▼

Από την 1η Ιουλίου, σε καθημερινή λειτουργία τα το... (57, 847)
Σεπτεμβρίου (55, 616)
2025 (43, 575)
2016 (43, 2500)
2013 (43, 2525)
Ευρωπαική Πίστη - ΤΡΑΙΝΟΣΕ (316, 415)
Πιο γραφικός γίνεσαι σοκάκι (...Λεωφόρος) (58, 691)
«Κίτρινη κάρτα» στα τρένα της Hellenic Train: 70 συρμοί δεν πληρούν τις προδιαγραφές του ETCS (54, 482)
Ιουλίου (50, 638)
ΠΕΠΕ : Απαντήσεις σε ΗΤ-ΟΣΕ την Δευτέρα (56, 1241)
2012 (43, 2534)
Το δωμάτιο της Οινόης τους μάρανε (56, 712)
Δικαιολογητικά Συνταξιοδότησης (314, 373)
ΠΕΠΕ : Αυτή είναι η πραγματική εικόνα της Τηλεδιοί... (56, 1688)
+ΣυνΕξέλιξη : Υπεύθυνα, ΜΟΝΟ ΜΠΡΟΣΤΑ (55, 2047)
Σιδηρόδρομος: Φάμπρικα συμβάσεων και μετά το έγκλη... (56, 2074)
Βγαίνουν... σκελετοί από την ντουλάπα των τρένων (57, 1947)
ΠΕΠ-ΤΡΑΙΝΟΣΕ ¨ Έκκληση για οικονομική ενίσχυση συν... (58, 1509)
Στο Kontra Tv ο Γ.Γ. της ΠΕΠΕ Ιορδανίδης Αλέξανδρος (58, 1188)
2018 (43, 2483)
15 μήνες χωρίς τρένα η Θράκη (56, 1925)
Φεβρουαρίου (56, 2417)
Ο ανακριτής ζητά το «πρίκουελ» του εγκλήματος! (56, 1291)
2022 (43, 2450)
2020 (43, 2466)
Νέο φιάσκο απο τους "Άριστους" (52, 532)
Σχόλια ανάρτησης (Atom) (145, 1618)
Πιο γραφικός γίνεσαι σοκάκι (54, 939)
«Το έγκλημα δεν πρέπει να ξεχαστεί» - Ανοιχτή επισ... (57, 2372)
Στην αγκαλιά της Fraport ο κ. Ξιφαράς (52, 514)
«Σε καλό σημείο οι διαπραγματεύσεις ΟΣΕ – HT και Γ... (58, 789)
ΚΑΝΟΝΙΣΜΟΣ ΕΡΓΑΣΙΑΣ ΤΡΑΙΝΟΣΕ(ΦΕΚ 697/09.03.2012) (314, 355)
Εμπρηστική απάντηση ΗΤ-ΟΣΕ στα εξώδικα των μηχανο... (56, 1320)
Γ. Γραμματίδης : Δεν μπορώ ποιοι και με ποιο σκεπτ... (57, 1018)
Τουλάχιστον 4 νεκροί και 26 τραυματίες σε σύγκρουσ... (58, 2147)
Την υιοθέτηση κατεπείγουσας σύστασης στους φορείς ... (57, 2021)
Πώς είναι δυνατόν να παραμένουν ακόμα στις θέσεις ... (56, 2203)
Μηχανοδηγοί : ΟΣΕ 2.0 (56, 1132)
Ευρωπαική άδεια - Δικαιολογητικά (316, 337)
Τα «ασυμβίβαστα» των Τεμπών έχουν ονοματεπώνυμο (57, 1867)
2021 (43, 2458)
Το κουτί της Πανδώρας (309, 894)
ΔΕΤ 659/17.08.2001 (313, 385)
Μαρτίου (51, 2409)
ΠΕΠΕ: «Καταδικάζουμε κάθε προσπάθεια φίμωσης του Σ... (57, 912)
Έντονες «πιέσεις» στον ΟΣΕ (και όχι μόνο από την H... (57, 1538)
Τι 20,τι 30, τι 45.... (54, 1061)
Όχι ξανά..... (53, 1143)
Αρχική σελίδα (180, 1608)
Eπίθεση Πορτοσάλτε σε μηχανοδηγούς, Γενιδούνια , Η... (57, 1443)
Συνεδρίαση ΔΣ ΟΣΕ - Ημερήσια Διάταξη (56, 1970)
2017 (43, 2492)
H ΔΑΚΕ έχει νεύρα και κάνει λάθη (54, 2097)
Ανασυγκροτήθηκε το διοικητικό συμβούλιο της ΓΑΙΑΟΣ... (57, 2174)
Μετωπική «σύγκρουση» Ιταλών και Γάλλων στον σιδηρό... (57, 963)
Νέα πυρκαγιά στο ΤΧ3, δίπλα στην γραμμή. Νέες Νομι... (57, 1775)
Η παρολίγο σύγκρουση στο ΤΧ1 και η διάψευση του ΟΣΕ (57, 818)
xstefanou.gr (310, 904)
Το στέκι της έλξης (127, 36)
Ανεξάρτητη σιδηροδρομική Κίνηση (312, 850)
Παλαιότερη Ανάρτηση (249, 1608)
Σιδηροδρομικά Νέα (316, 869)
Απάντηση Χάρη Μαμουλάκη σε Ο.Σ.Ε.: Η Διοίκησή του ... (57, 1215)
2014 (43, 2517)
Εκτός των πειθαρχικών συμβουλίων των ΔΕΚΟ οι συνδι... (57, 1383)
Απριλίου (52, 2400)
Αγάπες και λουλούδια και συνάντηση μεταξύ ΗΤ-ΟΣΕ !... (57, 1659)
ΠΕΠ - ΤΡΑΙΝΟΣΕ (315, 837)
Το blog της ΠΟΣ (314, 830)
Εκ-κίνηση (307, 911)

▲

EXERCISE REQUIREMENTS:
Could you write out again the lines from the one that has "2016 (43, 2500)" through the one that has "ΠΕΠ-ΤΡΑΙΝΟΣΕ ¨ Έκκληση", keeping each line's text and raising every coordinate by 91?

OUTPUT OF THE EXERCISE:
2016 (134, 2591)
2013 (134, 2616)
Ευρωπαική Πίστη - ΤΡΑΙΝΟΣΕ (407, 506)
Πιο γραφικός γίνεσαι σοκάκι (...Λεωφόρος) (149, 782)
«Κίτρινη κάρτα» στα τρένα της Hellenic Train: 70 συρμοί δεν πληρούν τις προδιαγραφές του ETCS (145, 573)
Ιουλίου (141, 729)
ΠΕΠΕ : Απαντήσεις σε ΗΤ-ΟΣΕ την Δευτέρα (147, 1332)
2012 (134, 2625)
Το δωμάτιο της Οινόης τους μάρανε (147, 803)
Δικαιολογητικά Συνταξιοδότησης (405, 464)
ΠΕΠΕ : Αυτή είναι η πραγματική εικόνα της Τηλεδιοί... (147, 1779)
+ΣυνΕξέλιξη : Υπεύθυνα, ΜΟΝΟ ΜΠΡΟΣΤΑ (146, 2138)
Σιδηρόδρομος: Φάμπρικα συμβάσεων και μετά το έγκλη... (147, 2165)
Βγαίνουν... σκελετοί από την ντουλάπα των τρένων (148, 2038)
ΠΕΠ-ΤΡΑΙΝΟΣΕ ¨ Έκκληση για οικονομική ενίσχυση συν... (149, 1600)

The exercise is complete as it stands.